Pull out every line of the rows below that contains the word "Viewport", matching its case exactly, and copy each one in full.

#### [Provided entries]
[BEGIN]
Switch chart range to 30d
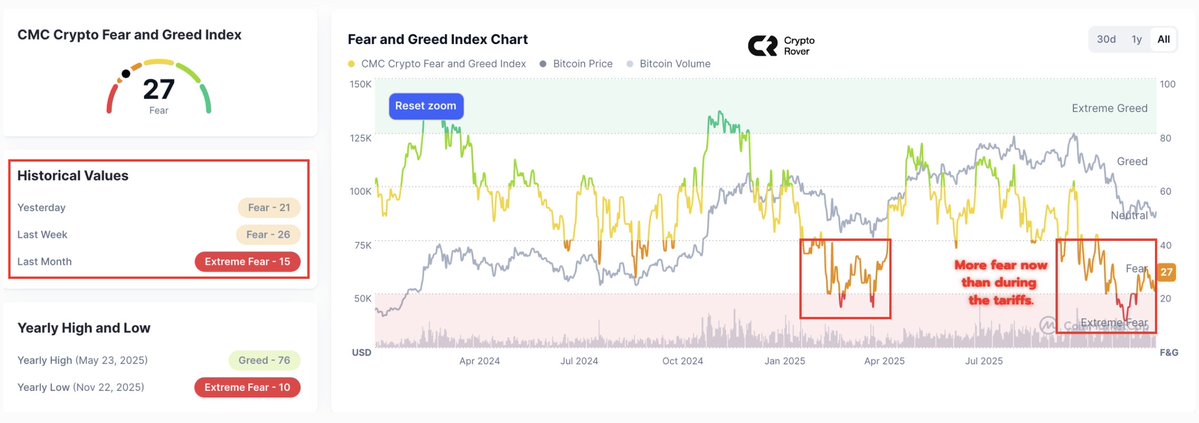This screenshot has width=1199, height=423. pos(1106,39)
[END]
[BEGIN]
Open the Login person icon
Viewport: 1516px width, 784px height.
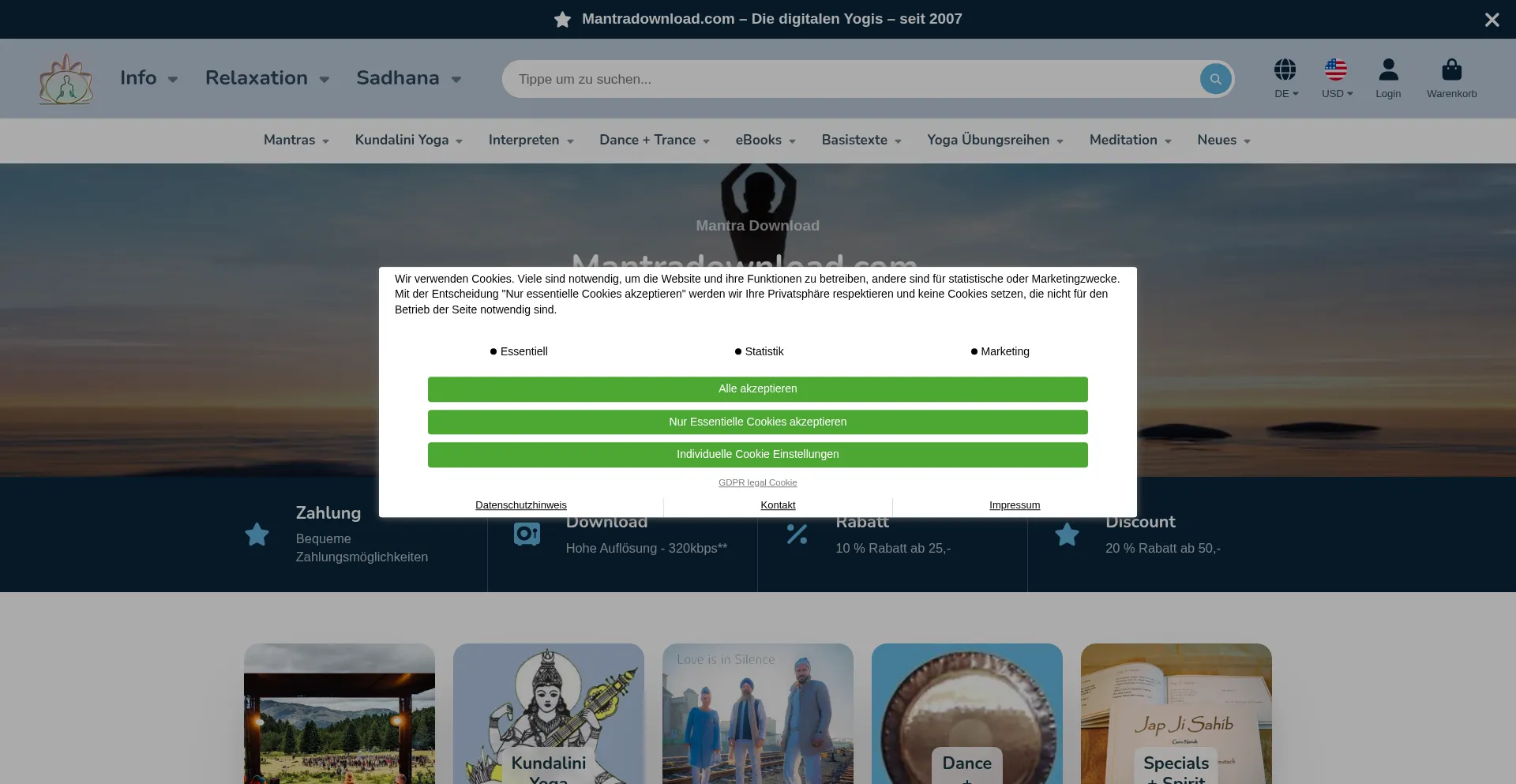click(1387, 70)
[END]
[BEGIN]
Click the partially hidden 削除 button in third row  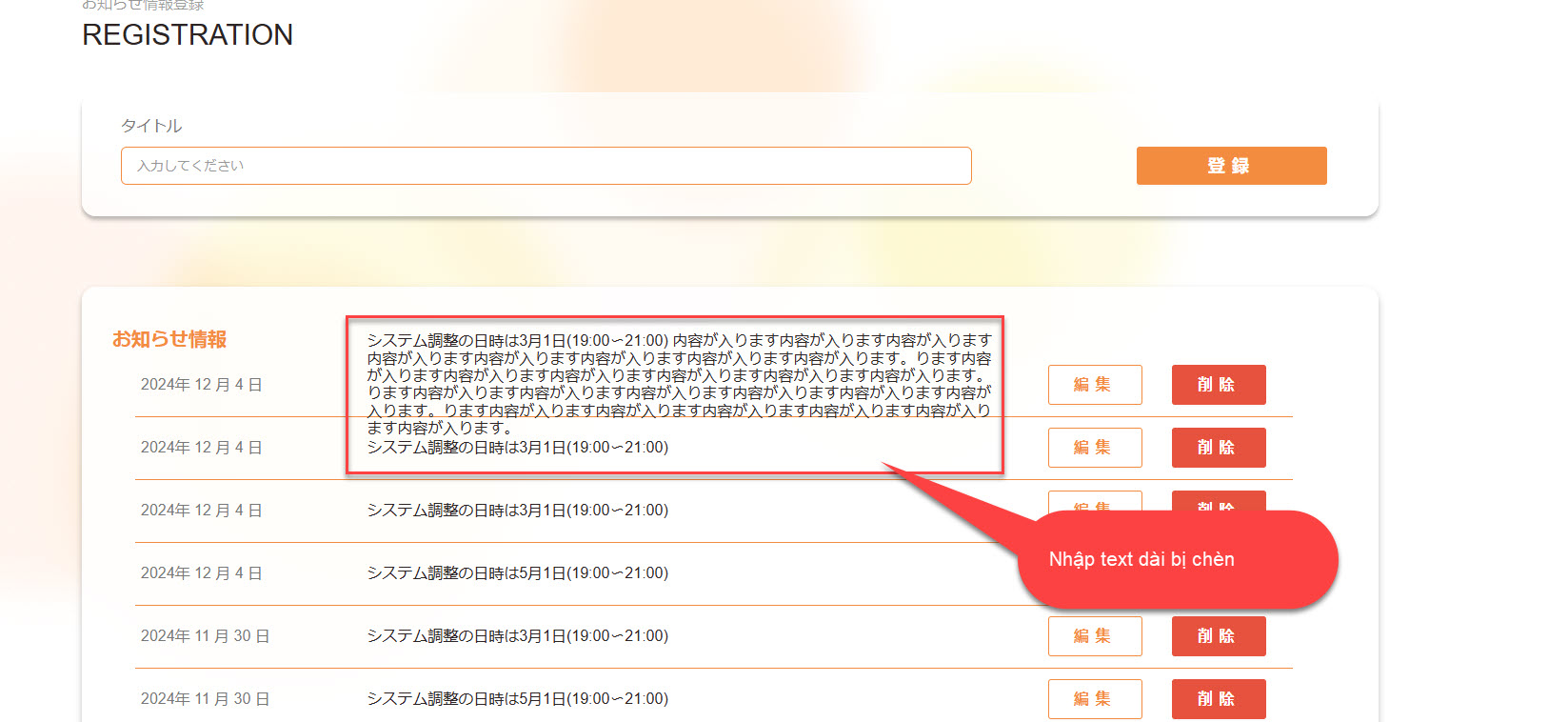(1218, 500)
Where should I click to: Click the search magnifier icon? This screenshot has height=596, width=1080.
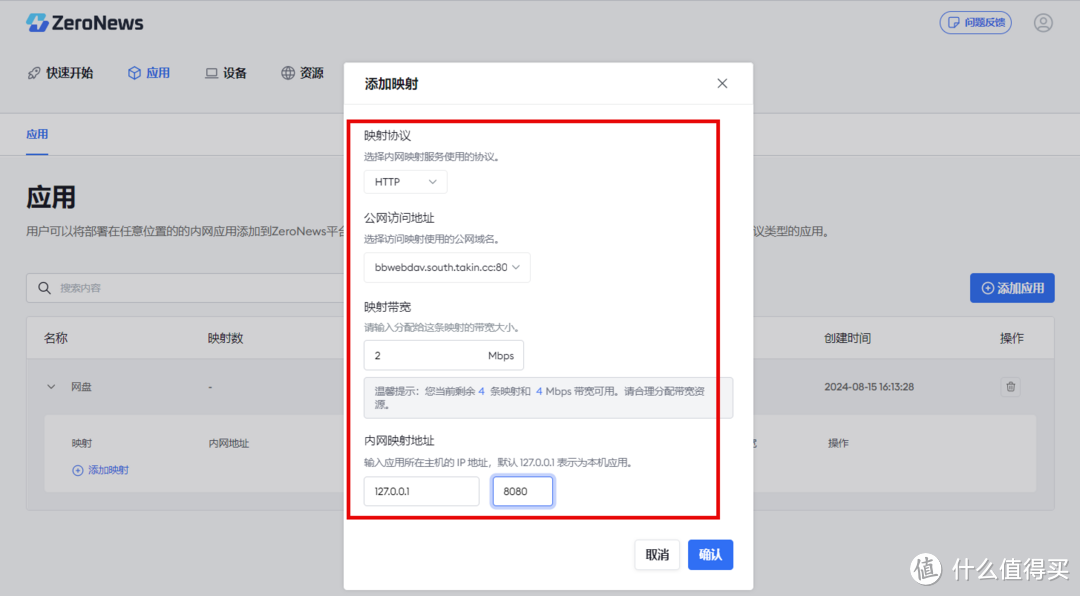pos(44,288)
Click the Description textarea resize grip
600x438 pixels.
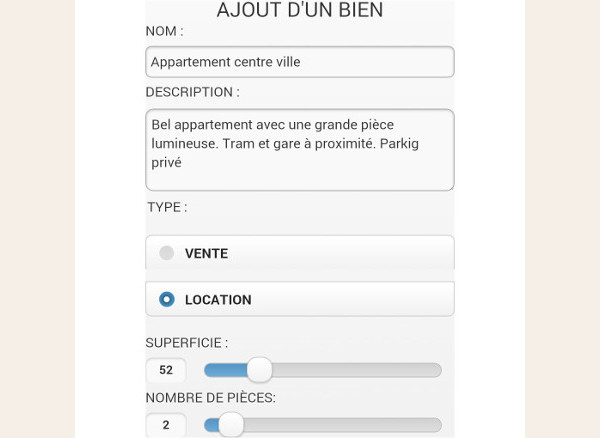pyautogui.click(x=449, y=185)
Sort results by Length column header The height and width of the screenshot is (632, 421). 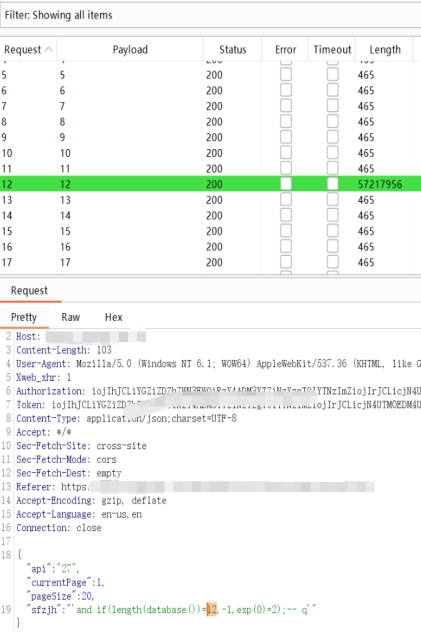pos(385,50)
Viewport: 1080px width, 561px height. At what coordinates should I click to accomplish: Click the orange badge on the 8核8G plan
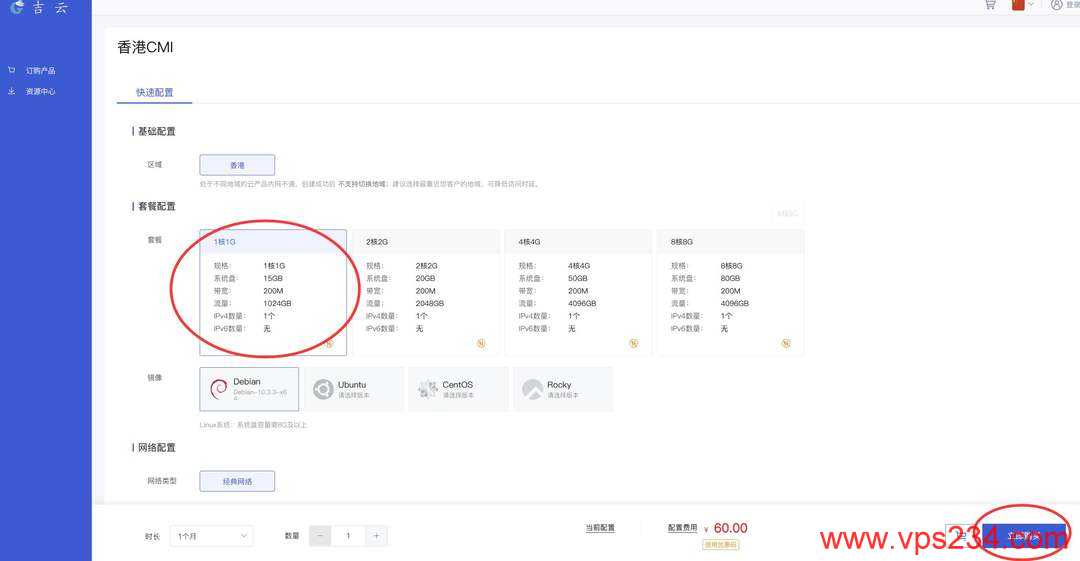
[END]
#### [Reply to the exercise]
Viewport: 1516px width, 784px height.
Viewport: 1080px width, 561px height. At what coordinates should I click to accomplish: Click the orange badge on the 8核8G plan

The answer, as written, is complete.